The truth is that it’s not always our day to win. I think my Grandfather must have said that to me at least once or twice – “Today was not your day to win.” Sometimes today is our day to struggle. But maybe we need to lose a few times before it is our day to win. Emily Dickinson reflects on the idea in her poem, “Success is Counted Sweetest” telling us that only those who have known defeat can appreciate the sweet taste of victory. In describing the founding of Jamestown, John Smith tells us that “every thing of worth is found full of difficulties.” As Claree Belcher says in the film Steel Magnolias, “That which does not kill us makes us stronger.” There simply is no Resurrection without the Cross. The message is clear – life is full of struggle. It is part of what makes us human. Isn’t it the human part of Christ that struggled as He did in different ways?
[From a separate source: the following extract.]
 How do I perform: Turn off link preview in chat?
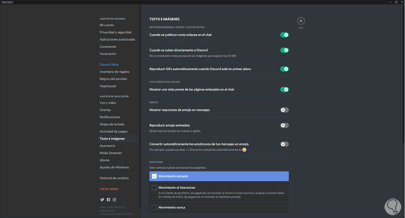point(284,89)
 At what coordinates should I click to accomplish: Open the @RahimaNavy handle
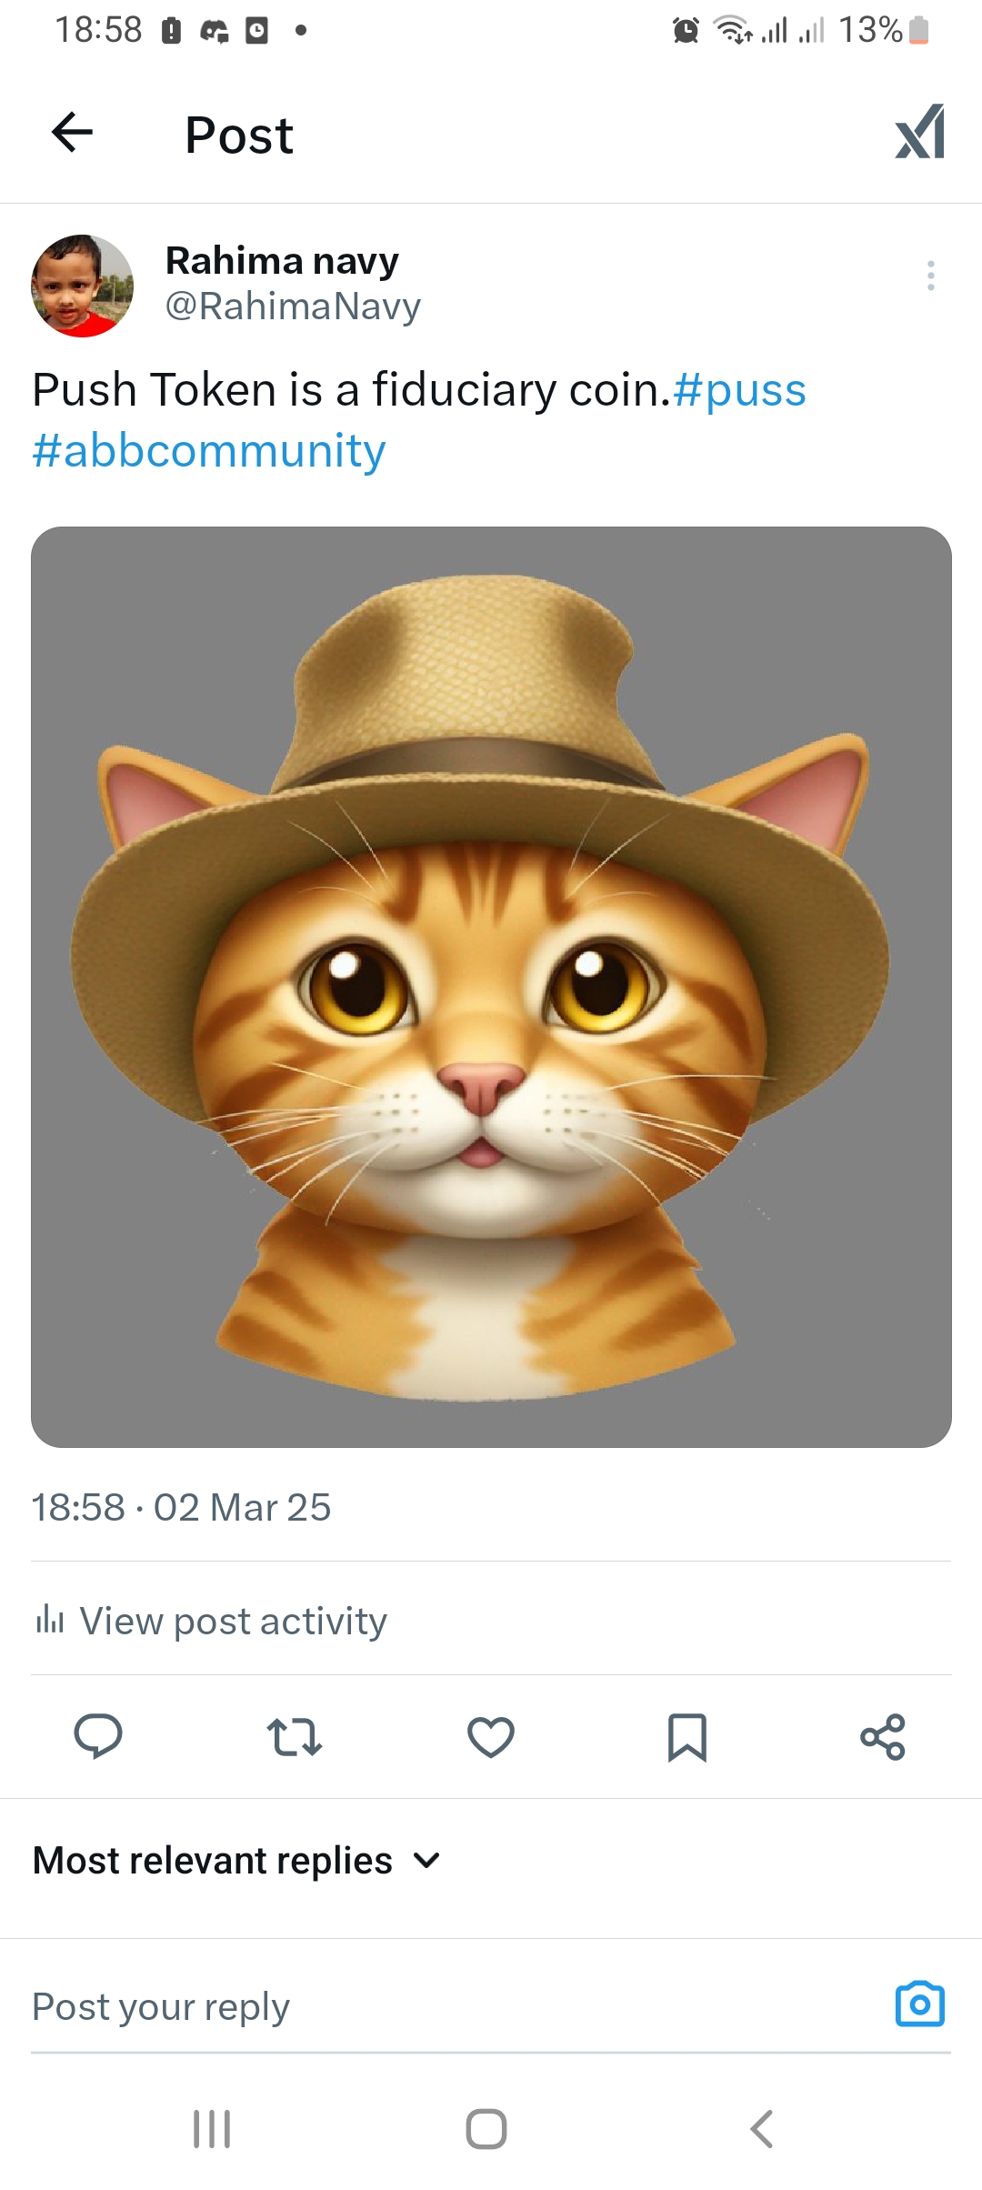tap(293, 306)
I struggle and stumble and fall far more than I carry myself with grace, I think.  But so far, I keep getting up and going at least. We all do. And here and there along the way, there is a conversation with a friend, a story on a blog, or a hug from my Daughter that keeps me going. It’s kind of like playing a game with a balloon. You try to keep the balloon from touching the ground and so you blow a little burst of air under it or tap it with your hand or your foot or whatever part you can reach with to give it that little boost and keep it from touching the ground for just a few moments more. And if you do that long enough and practice hard enough, eventually it’s your day to win.